The mandatory information that needs to be filled in the form consists of the following:
- The company’s corporate identification number
- The nature of the appointment of the auditor and the period of time they shall audit.
- PAN card number and address of the auditor or auditor’s firm,
- The membership number of the auditor or the auditor’s firm’s registration number.
- The details of an auditor who has vacated the office, if any.
- The membership number of the auditor who has vacated the office or the registration number of the auditors firm they were associated with.
- The reason for the auditor having vacated the office
(Note: Clicking the ‘pre-fill’ button in section 1 of the e-form automatically fills in most of the required details about your company. However, if there are any edits required, you can always go and manually edit those specific fields or not click on the ‘pre-fill’ button.)
- The 3rd step required you to attach scanned digital copies of all of the above-mentioned required documents.
- Using a digital signature certificate, authorized director is required to sign the e-form
- Nearing the bottom of the form, you will find the ‘check form’ button; clicking on that button lets you know if there are any errors in the form or any mandatory fields you have missed.

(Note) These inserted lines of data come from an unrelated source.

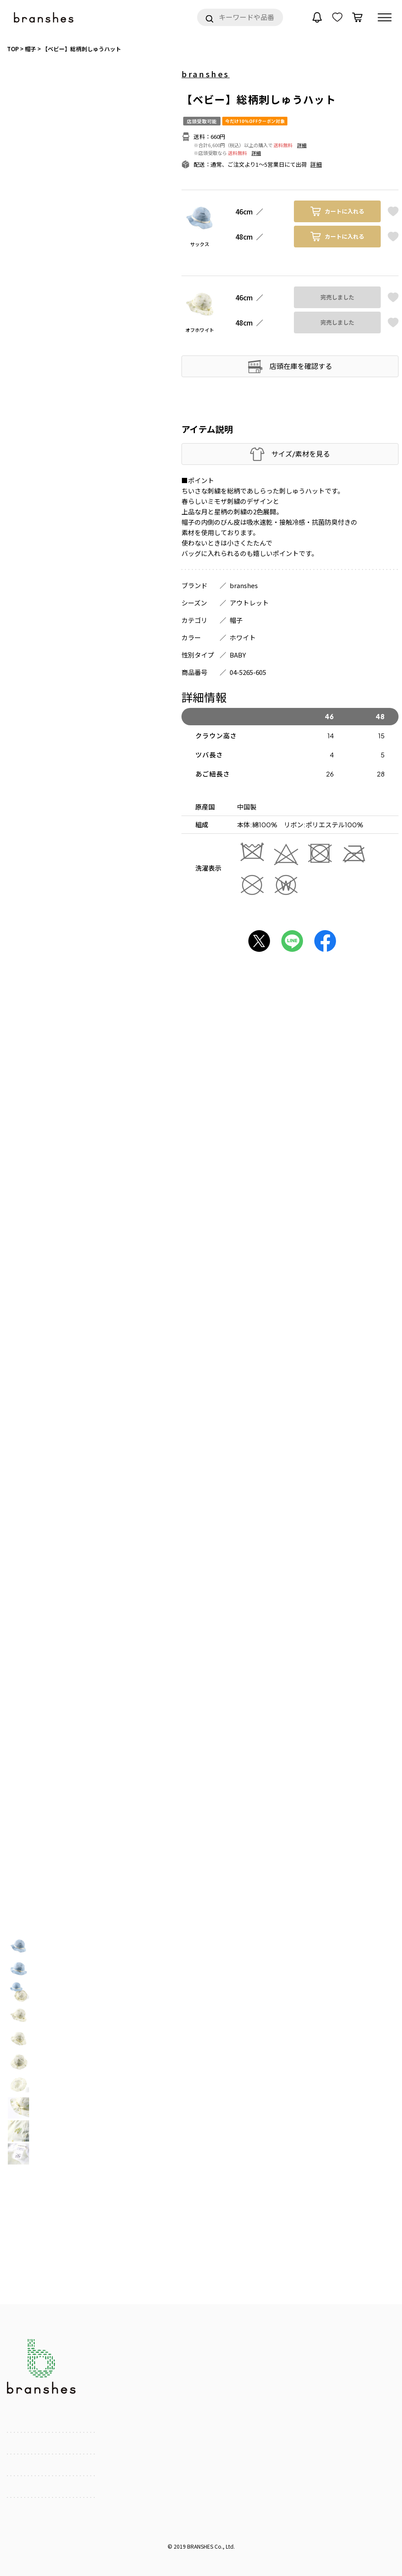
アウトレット (249, 602)
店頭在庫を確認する (301, 366)
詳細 (301, 144)
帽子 (236, 620)
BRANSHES (200, 2546)
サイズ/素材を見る (300, 453)
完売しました (337, 297)
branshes (205, 73)
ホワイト (243, 637)
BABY (238, 654)
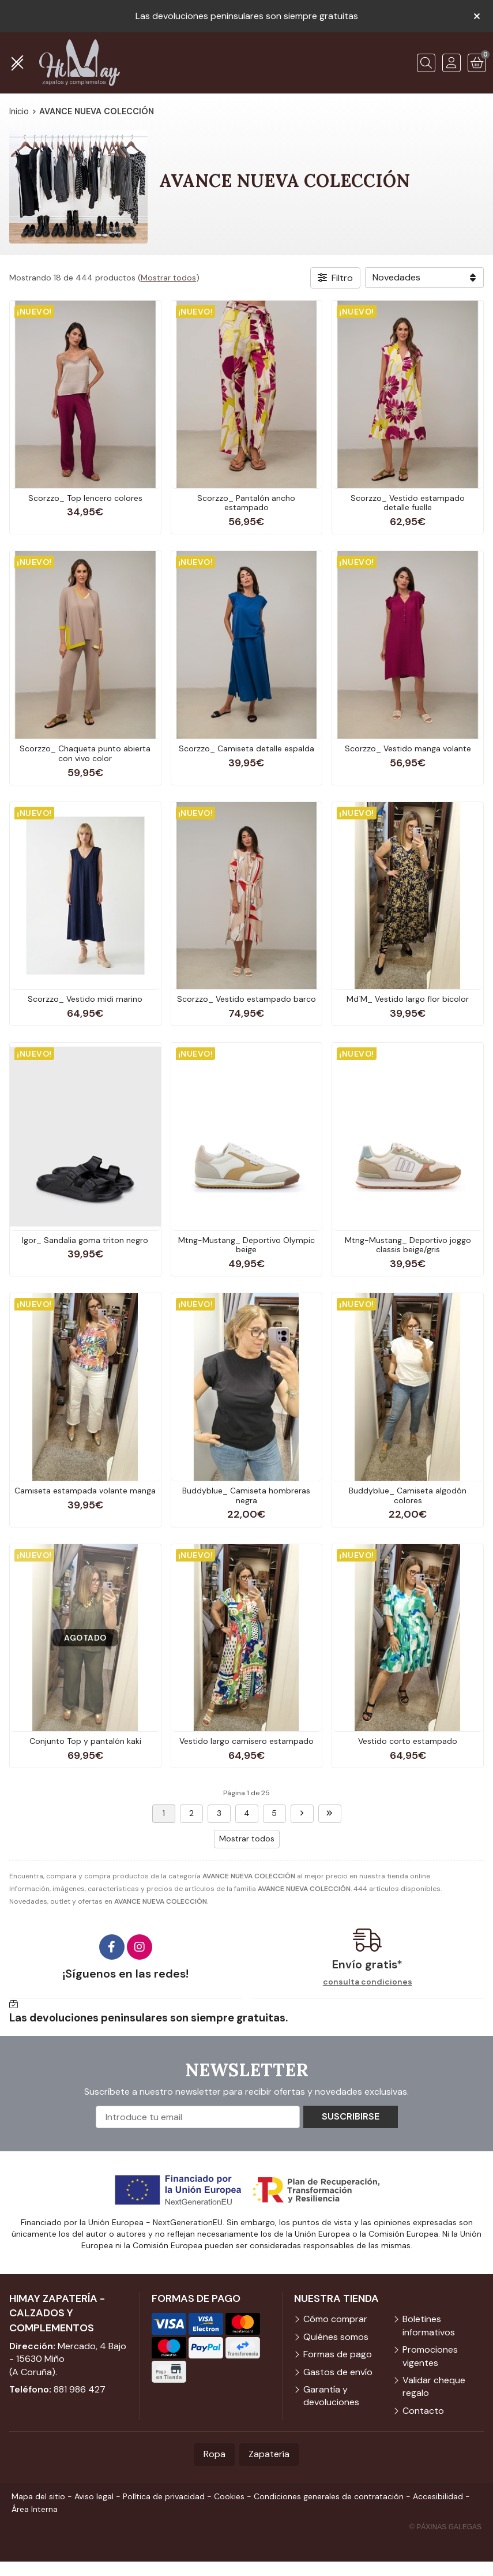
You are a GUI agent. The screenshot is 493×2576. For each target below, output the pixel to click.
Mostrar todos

- If there are issues discovered by the ‘check’ button, you can then click on the modify button, which is placed subsequently, and edit the required parts of the e-form. Keep going back and forth until the check button shows no errors.
- Finally, before submitting the form, be sure to click on the ‘pre-scrutiny’ button. This button shows if there are any errors in the subject matter of the details filled in.

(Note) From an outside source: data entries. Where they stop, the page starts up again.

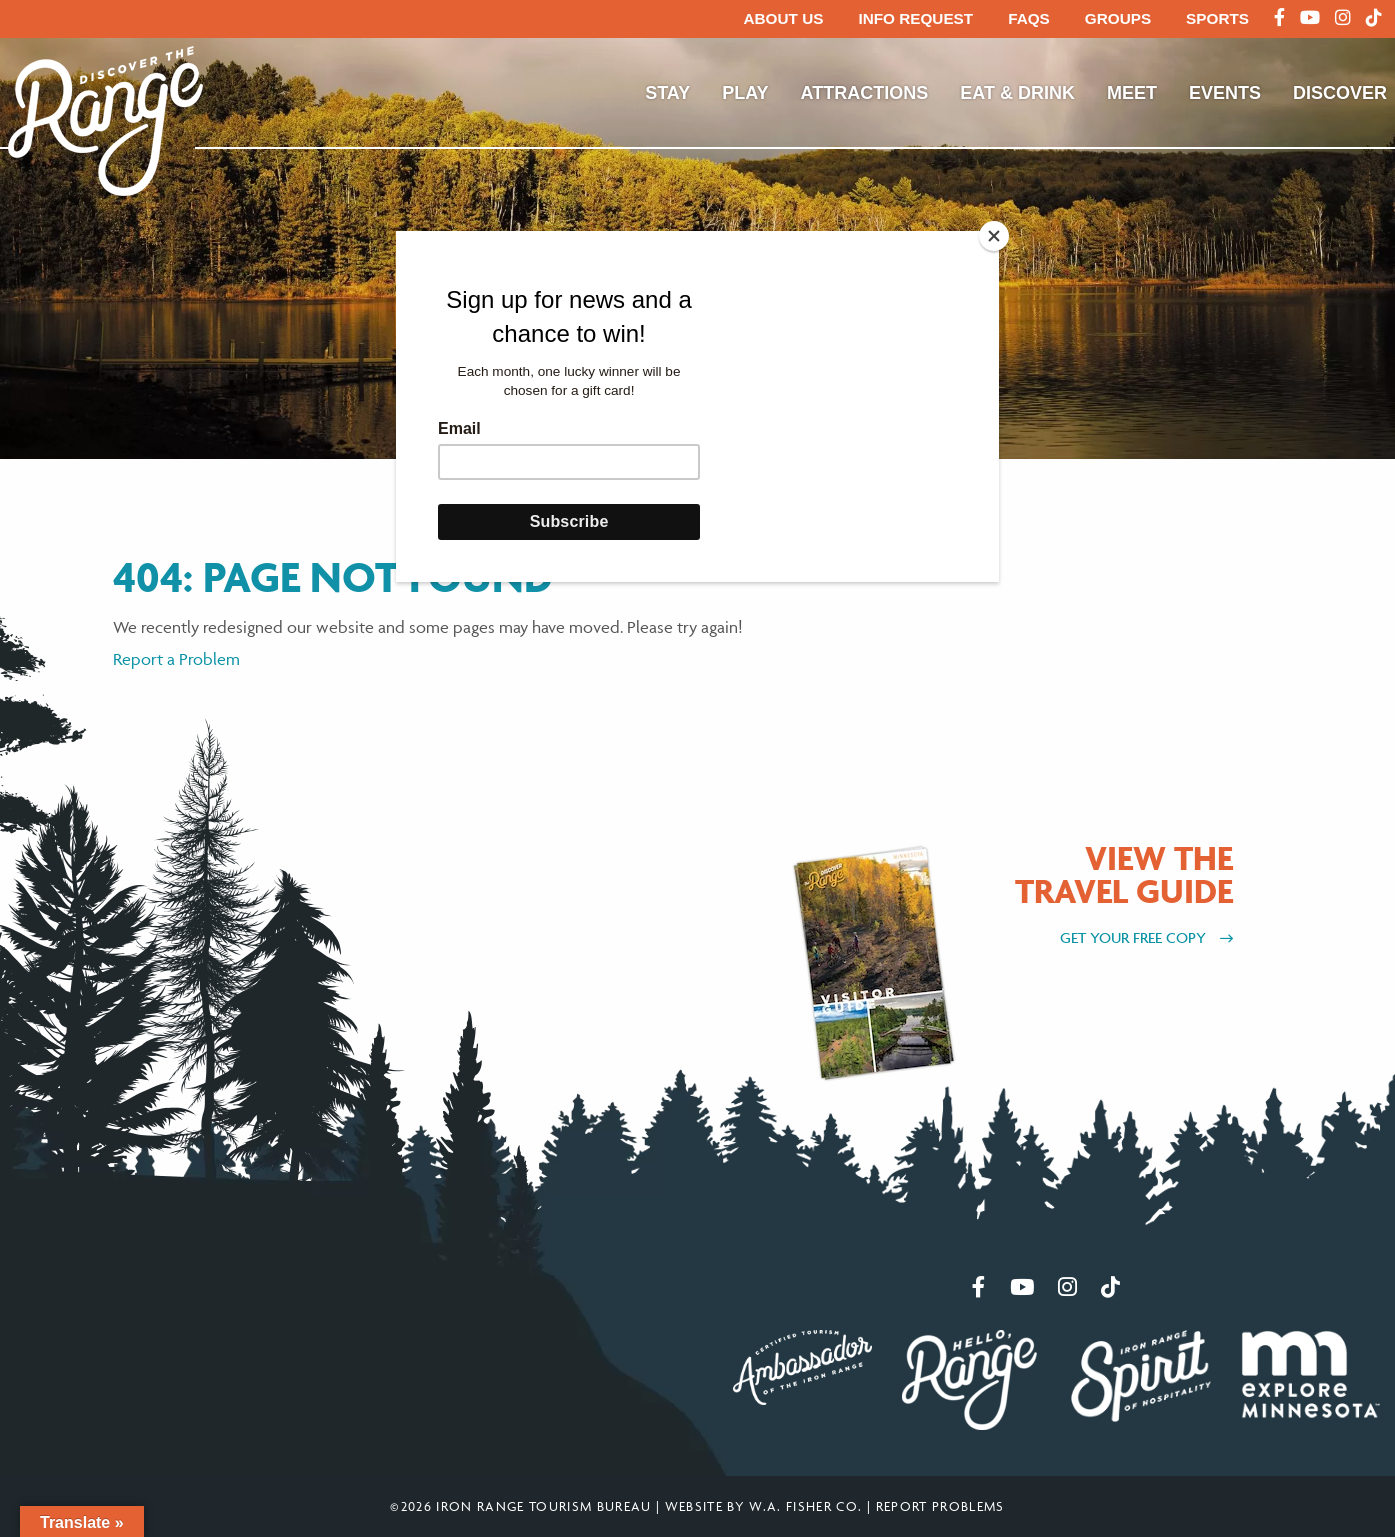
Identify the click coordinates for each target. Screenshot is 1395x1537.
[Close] (994, 236)
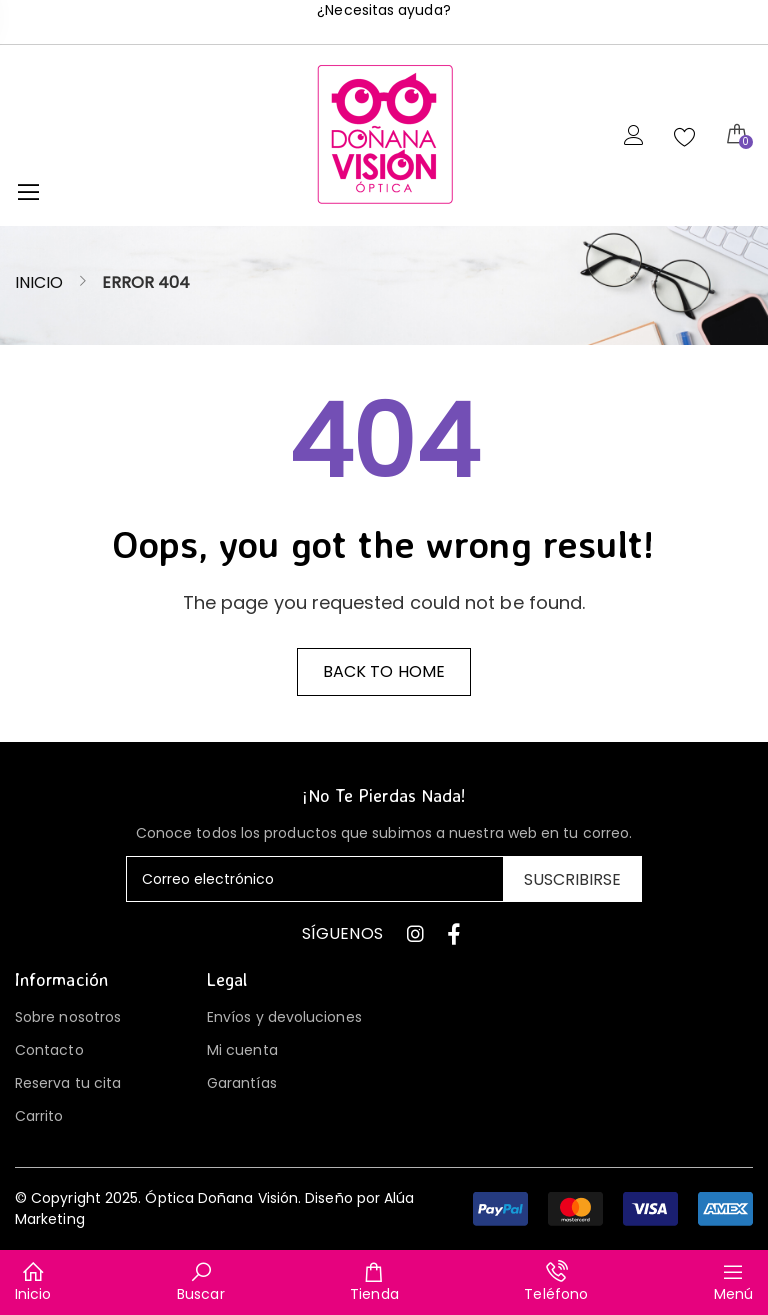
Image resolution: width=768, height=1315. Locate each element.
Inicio (39, 282)
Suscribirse (572, 879)
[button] (613, 1209)
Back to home (384, 671)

- Once ‘pre-scrutiny’ comes back error-free, click on ‘submit’ to upload your form.
- The e-form is auto-approved.
- Upon successful filing of the form, email regarding the same is sent to the company’s registered email ID
Fees for filing the form
The form’s fees are directly related to the share capital of the company:
- For companies whose share capital is less than 1,00,000, the fee for ADT-1 is INR 200.

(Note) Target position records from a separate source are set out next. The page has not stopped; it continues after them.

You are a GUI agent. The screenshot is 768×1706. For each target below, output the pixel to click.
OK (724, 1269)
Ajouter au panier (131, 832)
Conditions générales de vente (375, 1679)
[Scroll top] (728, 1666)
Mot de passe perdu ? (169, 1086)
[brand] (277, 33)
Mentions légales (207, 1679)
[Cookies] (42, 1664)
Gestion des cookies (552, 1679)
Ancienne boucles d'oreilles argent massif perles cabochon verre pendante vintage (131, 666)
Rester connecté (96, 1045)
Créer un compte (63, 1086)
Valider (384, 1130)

- For companies whose share capital is between 1,00,000 and 4,99,999, the form fee is INR 300.
- For companies whose share capital value is between 5,00,000 and 24,99,999, a form fee of INR 400 is levied.
- For companies whose share capital value ranges from 25,00,000 to 99,99,999, the form fee is INR 500.
- For all companies whose share capital value is greater than or equal to 1,00,00,000, the form filing fees are NR 600.
Is it Mandatory to File ADT-1?
Every company is legally mandated to file ADT-1 whenever they appoint an auditor.. The only exception is for the appointment of the first auditor. In case of the appointment of the first auditor, companies are not required to file ADT-1; however, for good practice, we suggest that ADT-1 be filed then as well.
Penalty for non-filing of ADT-1
There are heavy penalties imposed for non-filing of ADT-1
- In case of a delay of up to 30 days, you’ll be charged twice the normal fees.
- In case of a delay of more than 30 days but less than 60 days, you’ll be charged four times the normal fees.
- In case of a delay of more than 60 days but less than 90 days, you’ll be charged six times the normal fees.
- In case of a delay of more than 90 days but less than 180 days, you’ll be charged ten times the normal fees.
- In case of a delay of more than 180 days, you’ll be charged twelve times the normal fees.
Filing your ADT-1 is a mandatory compliance requirement that every company should ensure they do not miss out on to avoid heavy penalties.
Frequently Asked Questions
What is form ADT-1?
Form ADT-1 is a form that all companies are required to file to intimate the ROC whenever they appoint an auditor (exception: appointment of 1st auditor).
Do One Person Companies have to file ADT-1?
All companies, including OPCs are required to file ADT-1 whenever they appoint a new auditor (exception: appointment of 1st auditor).
Does the company Auditor have to file ADT-1?
No, it’s the responsibility of the company to file ADT-1, not the auditor. This is a company filing regarding the auditor; hence it’s the responsibility of the company.